[Exercise details] Express the entries below as a Markdown table with two columns, No. and Line. Give each nonblank line its own row and leave out blank lines.

Interface element records
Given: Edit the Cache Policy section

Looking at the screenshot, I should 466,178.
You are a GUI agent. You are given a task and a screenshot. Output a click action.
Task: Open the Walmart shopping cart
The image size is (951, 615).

[Result for this task]
| No. | Line |
|---|---|
| 1 | Given: Edit the Cache Policy section |
| 2 | Looking at the screenshot, I should 466,178. |
| 3 | You are a GUI agent. You are given a task and a screenshot. Output a click action. |
| 4 | Task: Open the Walmart shopping cart |
| 5 | The image size is (951, 615). |